> PROBLEM TO WORK ON
Copy the compaction verification text below again, everything from "- Heave as a" down to "and deformation response.", but rename "Intelligent Compaction Measurement" to "Intelligent Compaction Monitoring" wherever it appears.
[[ PAGE TEXT open ]]
The distinction is not just in how the ground is compacted, but in how its performance is understood and verified.
Key Concepts at a Glance
This article explores how modern ground improvement verification is evolving beyond traditional density testing toward performance-based evaluation methods.
Key concepts discussed include:
- Density vs Modulus – Density indicates compaction effort, while modulus reflects how the ground actually responds to loading.
- Design vs Construction Verification Gap – Many designs are based on stiffness and deformation behaviour, while field acceptance has historically relied on density.
- High Energy Impact Compaction (HEIC) – A ground improvement method that applies large dynamic loads to increase stiffness and reveal weak zones.
- Surface Crust Behaviour – Dense surface layers can mask weaker material beneath, which HEIC can rupture and densify.
- Heave as a Diagnostic Indicator – Upward soil displacement during impact compaction can reveal elevated moisture or weaker zones.
- 100% Coverage Mapping – Intelligent Compaction Measurement systems allow engineers to monitor ground response across the entire treatment area.
- Verification Testing – CPT and Plate Load Testing provide direct measurements of soil strength, stiffness and deformation response.
Contents
The Traditional Approach to Compaction Verification
The Disconnect Between Design and Construction Testing
Why Modulus Is a More Relevant Performance Parameter
HEIC: Compaction and Diagnostics in One Process
Heave: What the Ground Is Telling You
From Spot Testing to 100% Coverage Mapping
Confirming Ground Performance: CPT and Plate Load Testing
The Traditional Approach to Compaction Verification
Historically, compaction verification has relied on density/moisture measurement relationships.
[[ PAGE TEXT closed ]]
[[ SUPPLIED DATA open ]]
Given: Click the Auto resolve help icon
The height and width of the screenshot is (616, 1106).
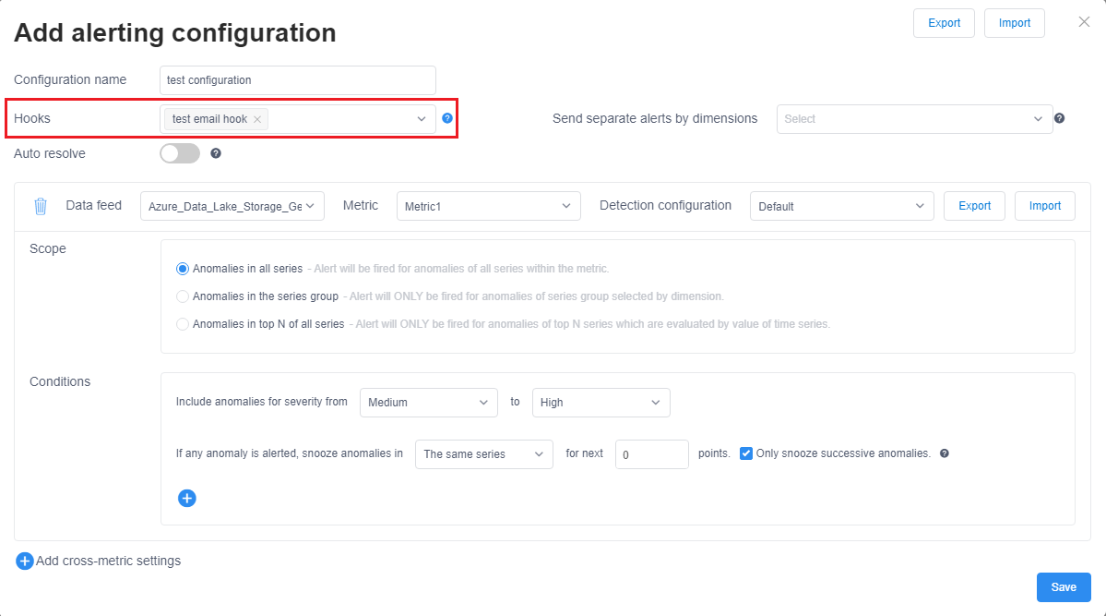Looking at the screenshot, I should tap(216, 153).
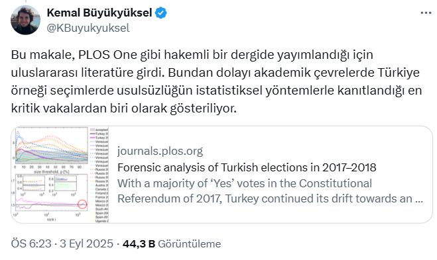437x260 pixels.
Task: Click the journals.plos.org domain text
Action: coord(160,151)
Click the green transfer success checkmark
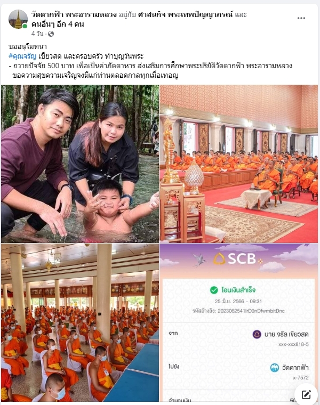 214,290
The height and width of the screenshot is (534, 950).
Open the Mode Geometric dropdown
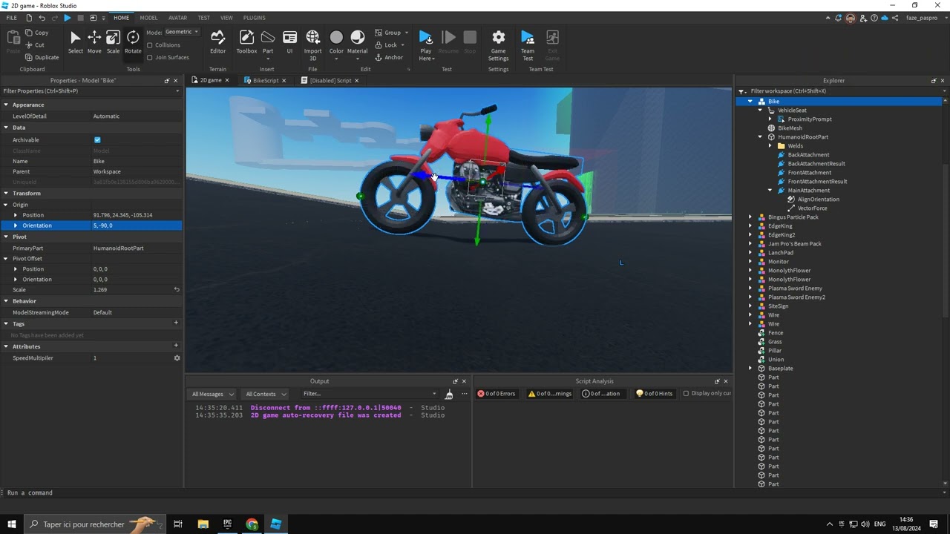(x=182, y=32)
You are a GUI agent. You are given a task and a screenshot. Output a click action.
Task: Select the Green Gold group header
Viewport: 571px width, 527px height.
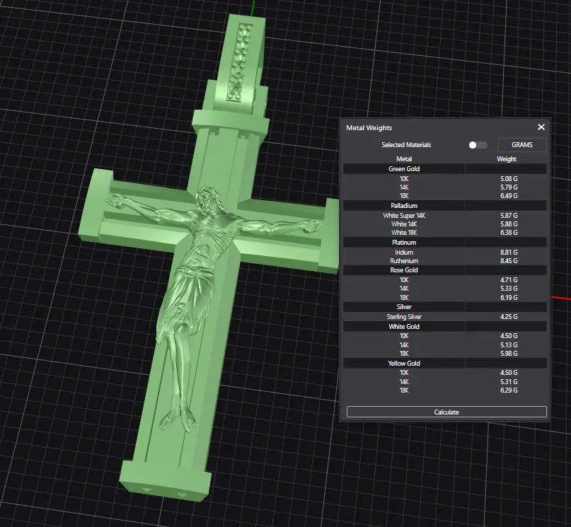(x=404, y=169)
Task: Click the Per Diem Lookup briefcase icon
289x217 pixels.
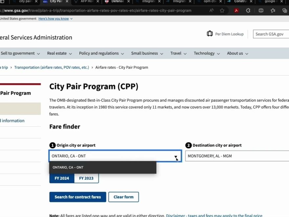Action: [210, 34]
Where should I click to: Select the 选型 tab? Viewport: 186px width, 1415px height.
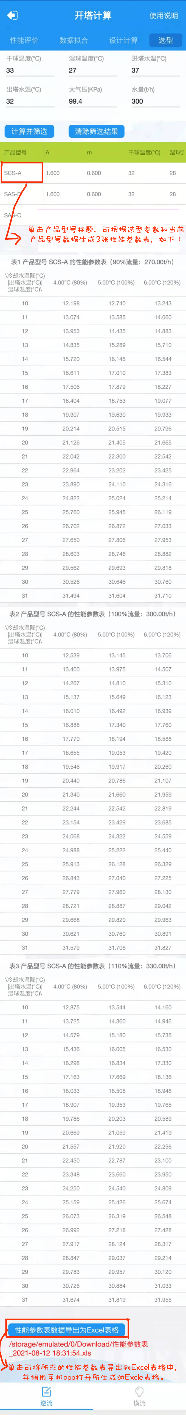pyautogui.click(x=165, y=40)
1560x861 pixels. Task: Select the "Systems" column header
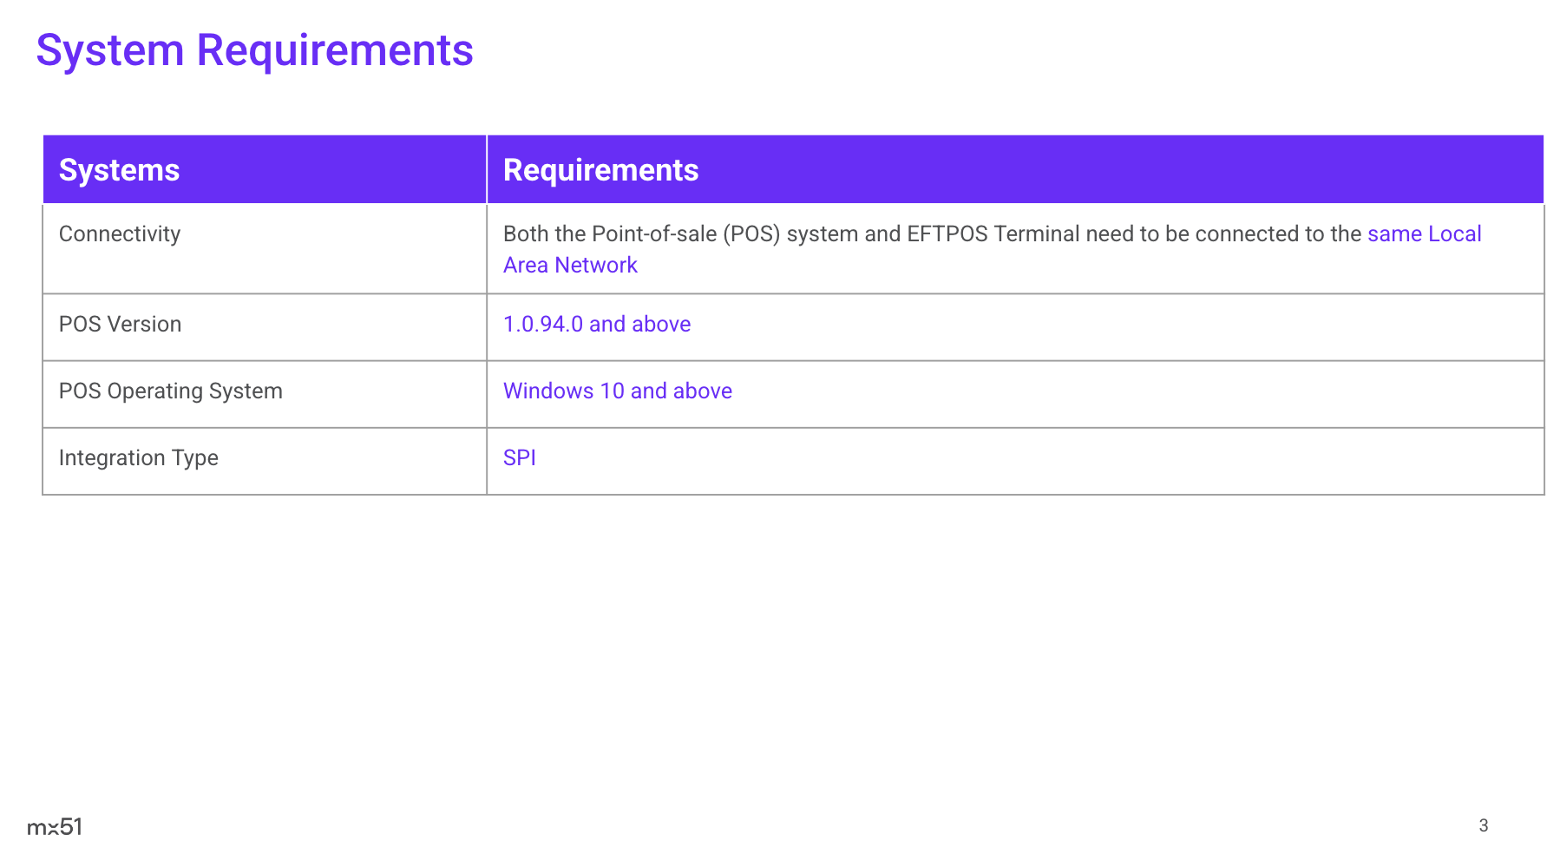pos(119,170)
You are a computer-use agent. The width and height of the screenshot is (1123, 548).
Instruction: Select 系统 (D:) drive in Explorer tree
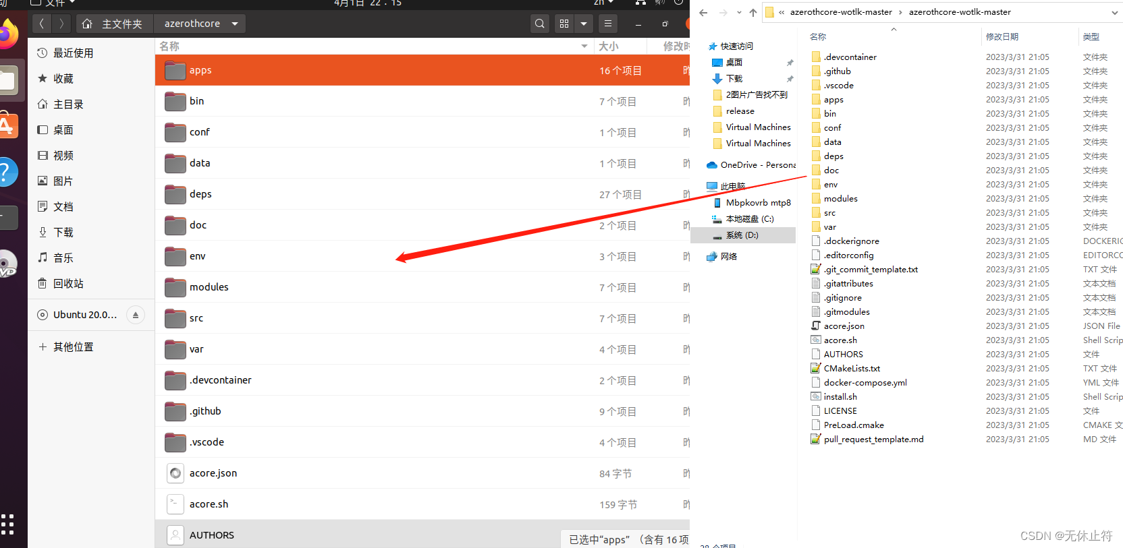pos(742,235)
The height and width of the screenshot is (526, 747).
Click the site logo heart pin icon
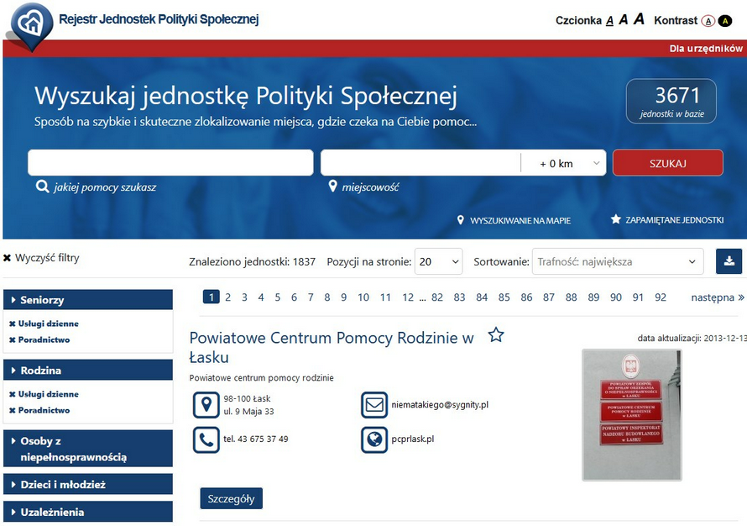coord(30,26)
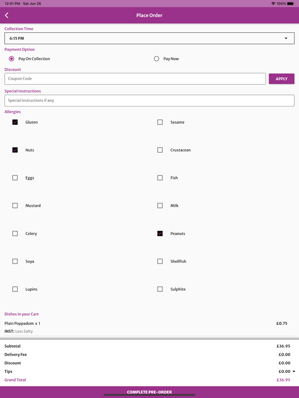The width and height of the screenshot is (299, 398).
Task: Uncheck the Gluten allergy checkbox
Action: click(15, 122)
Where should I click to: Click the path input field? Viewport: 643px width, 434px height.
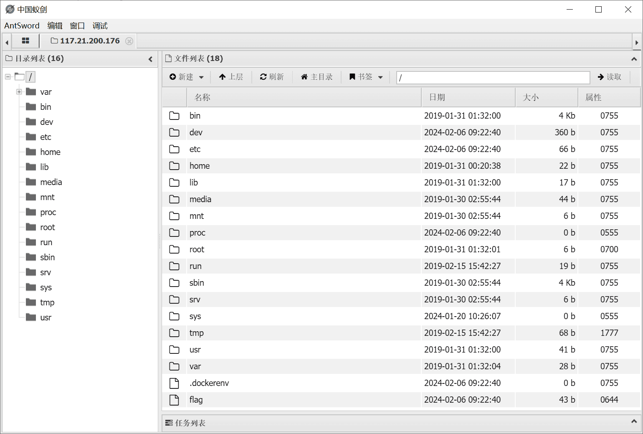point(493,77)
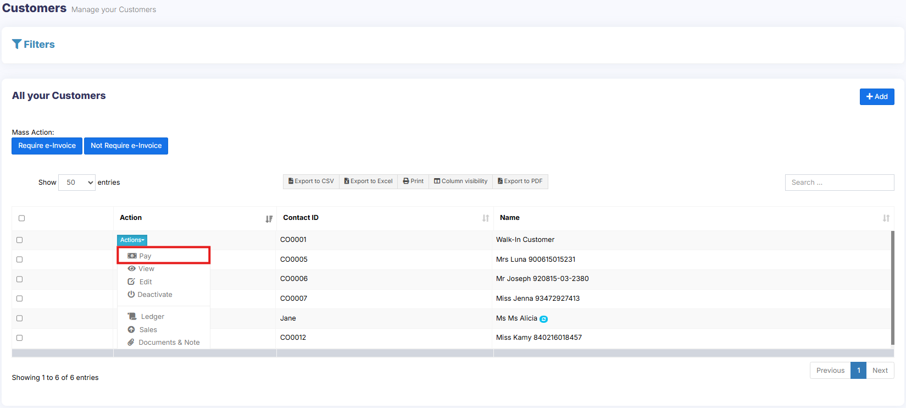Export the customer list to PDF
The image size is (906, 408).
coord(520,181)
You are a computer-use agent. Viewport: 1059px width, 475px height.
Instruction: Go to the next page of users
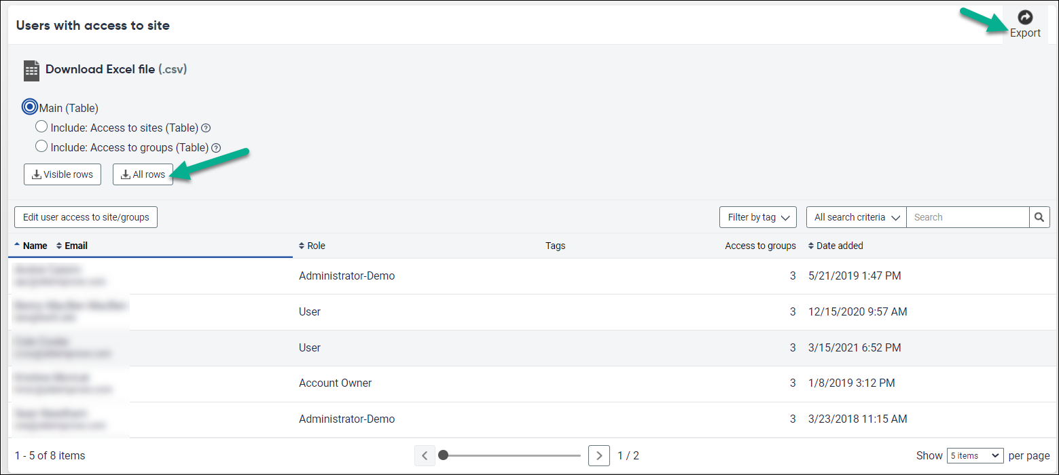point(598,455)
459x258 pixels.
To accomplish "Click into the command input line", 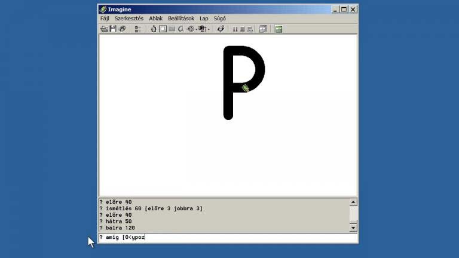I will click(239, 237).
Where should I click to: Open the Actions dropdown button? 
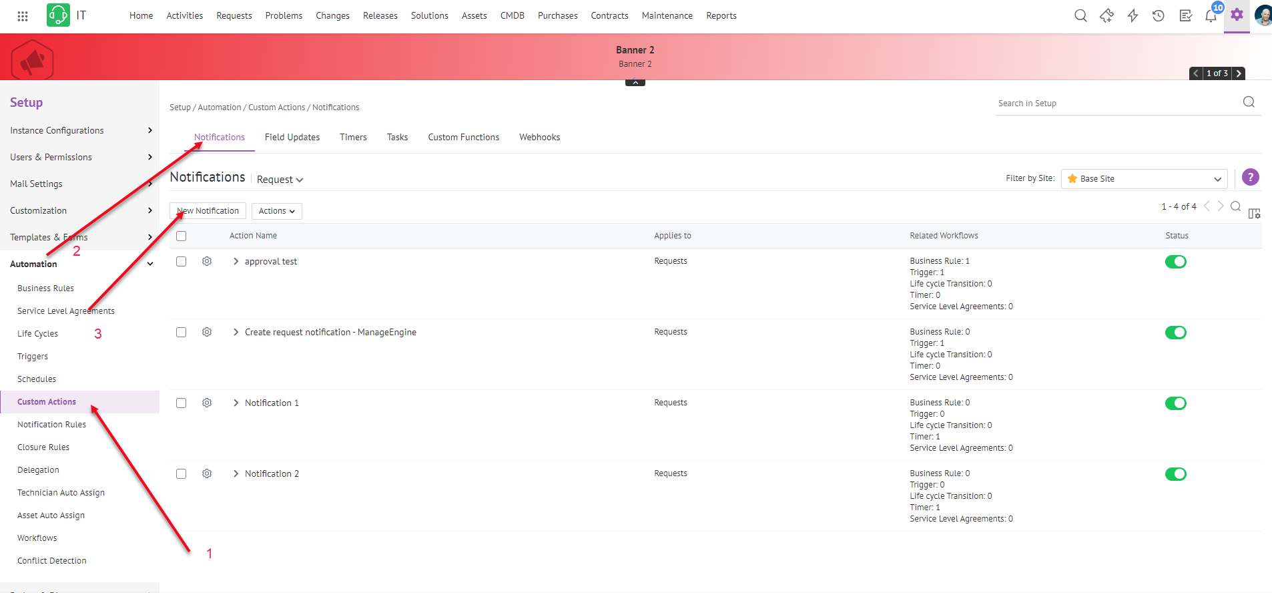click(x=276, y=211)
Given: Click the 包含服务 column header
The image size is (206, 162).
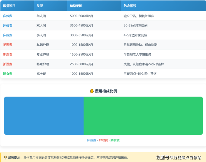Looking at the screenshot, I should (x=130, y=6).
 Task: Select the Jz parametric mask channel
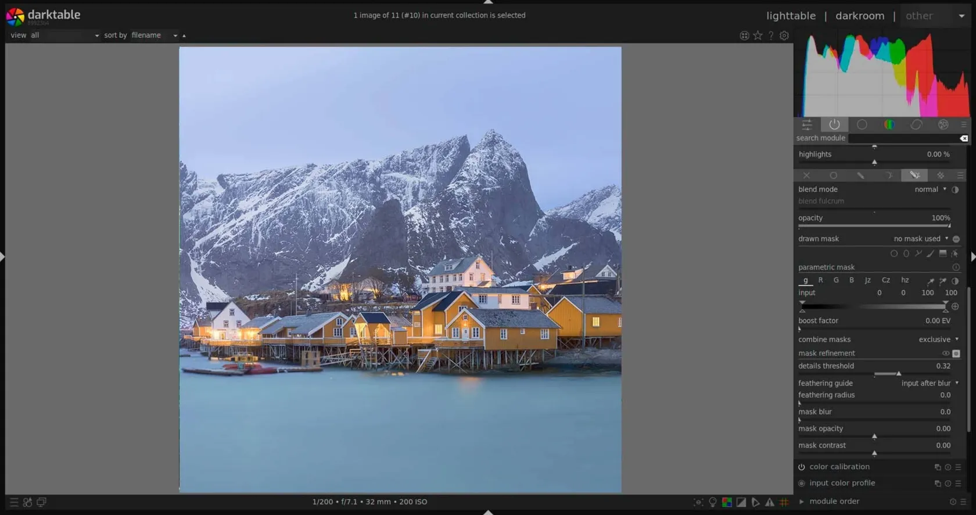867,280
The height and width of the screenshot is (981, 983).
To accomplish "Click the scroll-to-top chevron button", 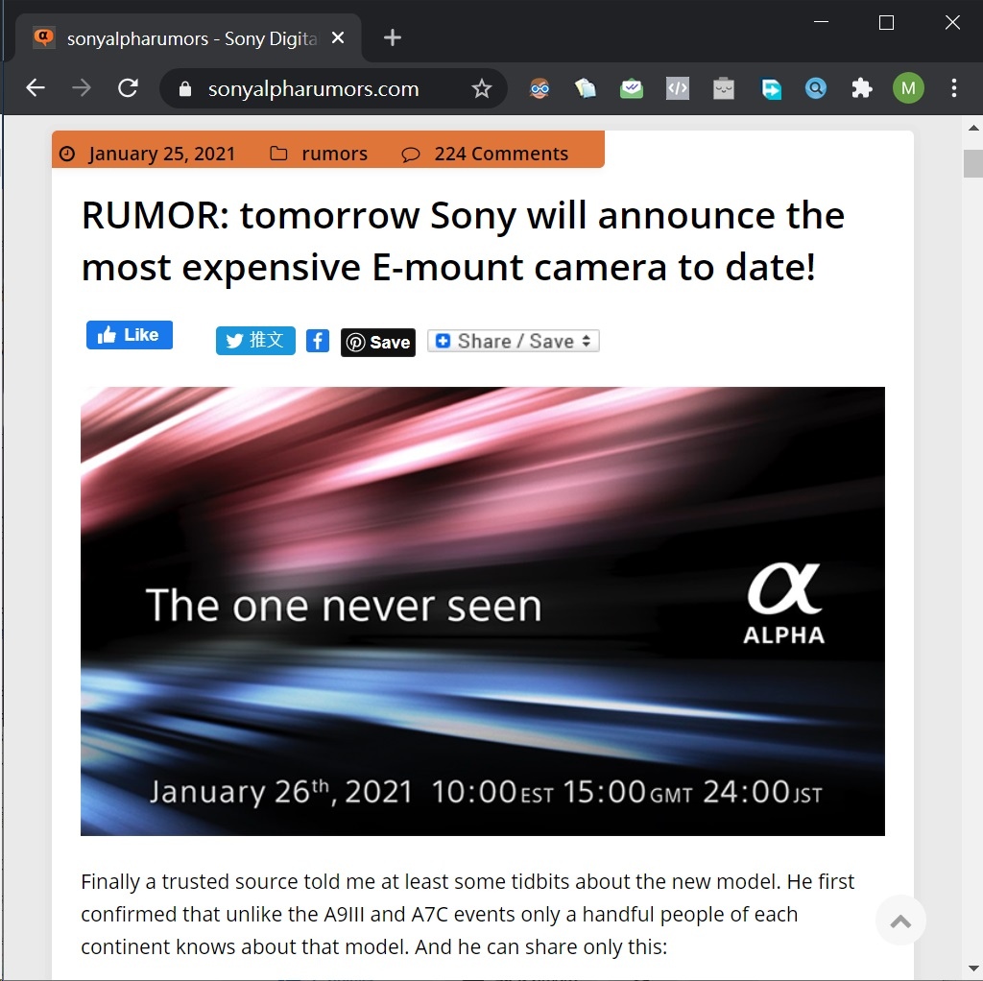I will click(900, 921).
[[ SUPPLIED DATA closed ]]
> COMPLETED TASK
- Heave as a Diagnostic Indicator – Upward soil displacement during impact compaction can reveal elevated moisture or weaker zones.
- 100% Coverage Mapping – Intelligent Compaction Monitoring systems allow engineers to monitor ground response across the entire treatment area.
- Verification Testing – CPT and Plate Load Testing provide direct measurements of soil strength, stiffness and deformation response.